A Word on Using CAPS

 I've noticed that many writers use caps to denote screaming and shouting in their books. Sometimes, this can be very useful -- but I've seen it over-done a lot. Normal, everyday hollering should be put in italics. Only rarely -- very rarely -- should you use all caps to express something truly and utterly extreme. This does not apply if you are using an acronym (a word formed from the initials of a specific group, i.e. PETA stands for People for the Ethical Treatment of Animals).

Text Messages and Email

Of course, all the well-established and long-standing rules of writing and in-text formatting go totally out the window if you're showing a text message or email in your book. You should absolutely write and format these in a way that looks real; text messages should read C U l8tr, for example, because that's the way people write them. Above all, you've got to be true to realism when you're writing -- even, and especially, when you're writing fiction.
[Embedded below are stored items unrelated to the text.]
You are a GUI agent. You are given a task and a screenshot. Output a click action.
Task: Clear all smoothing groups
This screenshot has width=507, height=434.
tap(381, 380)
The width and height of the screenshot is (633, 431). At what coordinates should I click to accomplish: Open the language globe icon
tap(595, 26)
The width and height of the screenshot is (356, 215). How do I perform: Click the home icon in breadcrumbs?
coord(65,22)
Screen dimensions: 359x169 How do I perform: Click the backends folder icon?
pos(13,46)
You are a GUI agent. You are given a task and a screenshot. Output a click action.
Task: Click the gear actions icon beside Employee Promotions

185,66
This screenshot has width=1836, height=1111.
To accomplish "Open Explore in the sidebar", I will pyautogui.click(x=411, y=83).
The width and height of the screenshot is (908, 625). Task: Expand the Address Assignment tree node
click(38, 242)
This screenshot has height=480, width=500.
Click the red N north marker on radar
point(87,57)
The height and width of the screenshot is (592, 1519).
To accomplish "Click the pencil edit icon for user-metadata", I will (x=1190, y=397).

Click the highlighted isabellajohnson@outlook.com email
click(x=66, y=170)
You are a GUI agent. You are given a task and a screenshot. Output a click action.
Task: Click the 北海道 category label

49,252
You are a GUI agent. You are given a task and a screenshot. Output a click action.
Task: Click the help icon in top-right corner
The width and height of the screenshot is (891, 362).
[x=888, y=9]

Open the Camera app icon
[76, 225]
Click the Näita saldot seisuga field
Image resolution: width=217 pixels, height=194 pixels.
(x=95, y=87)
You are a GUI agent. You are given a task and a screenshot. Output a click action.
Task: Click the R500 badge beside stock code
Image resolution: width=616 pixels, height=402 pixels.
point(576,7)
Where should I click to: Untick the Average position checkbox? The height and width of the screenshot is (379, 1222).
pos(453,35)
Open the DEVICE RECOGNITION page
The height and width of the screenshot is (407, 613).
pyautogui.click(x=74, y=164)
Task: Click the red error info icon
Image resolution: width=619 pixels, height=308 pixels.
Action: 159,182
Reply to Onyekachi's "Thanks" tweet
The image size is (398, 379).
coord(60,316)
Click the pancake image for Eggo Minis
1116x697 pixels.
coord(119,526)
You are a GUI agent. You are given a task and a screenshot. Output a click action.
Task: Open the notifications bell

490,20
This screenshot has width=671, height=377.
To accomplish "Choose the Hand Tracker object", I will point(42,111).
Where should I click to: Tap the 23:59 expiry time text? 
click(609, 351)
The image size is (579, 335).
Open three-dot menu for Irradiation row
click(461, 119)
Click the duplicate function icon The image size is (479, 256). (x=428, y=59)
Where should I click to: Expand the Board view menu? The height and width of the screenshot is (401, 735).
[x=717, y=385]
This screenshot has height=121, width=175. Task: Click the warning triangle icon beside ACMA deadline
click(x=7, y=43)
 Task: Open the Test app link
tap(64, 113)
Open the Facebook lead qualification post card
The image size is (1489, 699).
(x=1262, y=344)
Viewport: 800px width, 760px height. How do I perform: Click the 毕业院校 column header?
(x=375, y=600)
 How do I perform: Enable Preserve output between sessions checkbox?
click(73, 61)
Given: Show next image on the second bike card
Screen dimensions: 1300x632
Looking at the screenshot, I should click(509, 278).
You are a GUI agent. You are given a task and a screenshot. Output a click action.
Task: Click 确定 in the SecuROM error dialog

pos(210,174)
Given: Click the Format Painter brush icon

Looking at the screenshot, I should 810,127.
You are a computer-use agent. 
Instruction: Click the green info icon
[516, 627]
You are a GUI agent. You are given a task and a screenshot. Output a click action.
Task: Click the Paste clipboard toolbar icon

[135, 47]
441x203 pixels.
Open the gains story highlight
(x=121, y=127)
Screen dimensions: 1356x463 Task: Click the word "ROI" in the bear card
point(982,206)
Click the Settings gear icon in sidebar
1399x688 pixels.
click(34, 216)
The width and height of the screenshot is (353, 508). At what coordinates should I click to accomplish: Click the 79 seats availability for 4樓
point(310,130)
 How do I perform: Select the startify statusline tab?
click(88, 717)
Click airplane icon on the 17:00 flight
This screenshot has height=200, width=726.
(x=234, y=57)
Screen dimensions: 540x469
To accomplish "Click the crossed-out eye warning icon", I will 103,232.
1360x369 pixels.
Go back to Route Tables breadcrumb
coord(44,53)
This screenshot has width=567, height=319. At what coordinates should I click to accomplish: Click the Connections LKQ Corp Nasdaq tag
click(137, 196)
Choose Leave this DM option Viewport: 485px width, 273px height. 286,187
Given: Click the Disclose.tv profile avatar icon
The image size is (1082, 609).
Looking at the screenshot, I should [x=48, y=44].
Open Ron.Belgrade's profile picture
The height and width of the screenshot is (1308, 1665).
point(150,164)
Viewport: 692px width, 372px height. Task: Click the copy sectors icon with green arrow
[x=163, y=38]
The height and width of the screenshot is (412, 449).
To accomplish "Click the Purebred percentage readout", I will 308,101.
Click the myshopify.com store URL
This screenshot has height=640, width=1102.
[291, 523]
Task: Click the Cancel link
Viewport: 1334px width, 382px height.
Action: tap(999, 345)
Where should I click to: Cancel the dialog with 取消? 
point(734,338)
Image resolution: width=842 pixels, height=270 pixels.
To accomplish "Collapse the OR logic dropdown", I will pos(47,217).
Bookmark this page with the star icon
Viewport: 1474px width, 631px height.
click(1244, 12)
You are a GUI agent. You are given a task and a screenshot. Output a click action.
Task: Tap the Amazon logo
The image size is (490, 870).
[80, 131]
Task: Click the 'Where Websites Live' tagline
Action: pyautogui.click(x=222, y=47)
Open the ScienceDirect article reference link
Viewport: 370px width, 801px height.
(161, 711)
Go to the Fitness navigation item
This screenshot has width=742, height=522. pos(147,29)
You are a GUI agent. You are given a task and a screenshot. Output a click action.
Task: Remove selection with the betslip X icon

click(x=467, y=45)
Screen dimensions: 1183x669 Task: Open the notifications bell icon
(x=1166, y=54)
The exact plot, characters and scenes may be pulled from your vivid imagination, but great writing always keeps one foot in reality and realism because every reader needs to be able to relate to every story.

Tuesday, May 22, 2012

Writing 101: Backing Up and Rescuing Your Manuscript

Spend time on a computer regularly, and it's bound to happen to you: data loss. Power outages, viruses, various meltdowns, there are all sorts of reasons your computer might malfunction and cause you to lose something you'd rather keep. But when it happens to your manuscript, it's the deepest cut of all. Don't lose your work! There are ways to avoid the problem, and ways to fix it when you haven't been avoiding it arduously enough. 





 Saving Your Book

I'm a little on the obsessive side when it comes to saving my work, because I've agonized through more than one crash in the past. But I've learned others aren't quite so psychotic about hitting the "save" button repeatedly. In fact, the computer makes it pretty easy to get lazy. Any word processing program worth its hard drive space will have an auto-save feature that automatically saves your progress, pretty much every time you pause. Even online programs, like blogger and gmail, have this auto-save feature. It's all too easy to watch drafts of your book automatically save themselves.

It's all too easy to grow complacent. But the first time you lose an entire manuscript, an important chapter or even a pivotal scene, you'll start to step over to this side of save-craziness. Don't learn the lesson the hard way. Before you ever worry about backing up your book, make sure you're saving it in the first place. When you pause to think or stop to go get a drink, hit the "save" button. If moving the mouse is too much trouble, you can simply hit Crtl-S on the keyboard (PC users) and save the work that way.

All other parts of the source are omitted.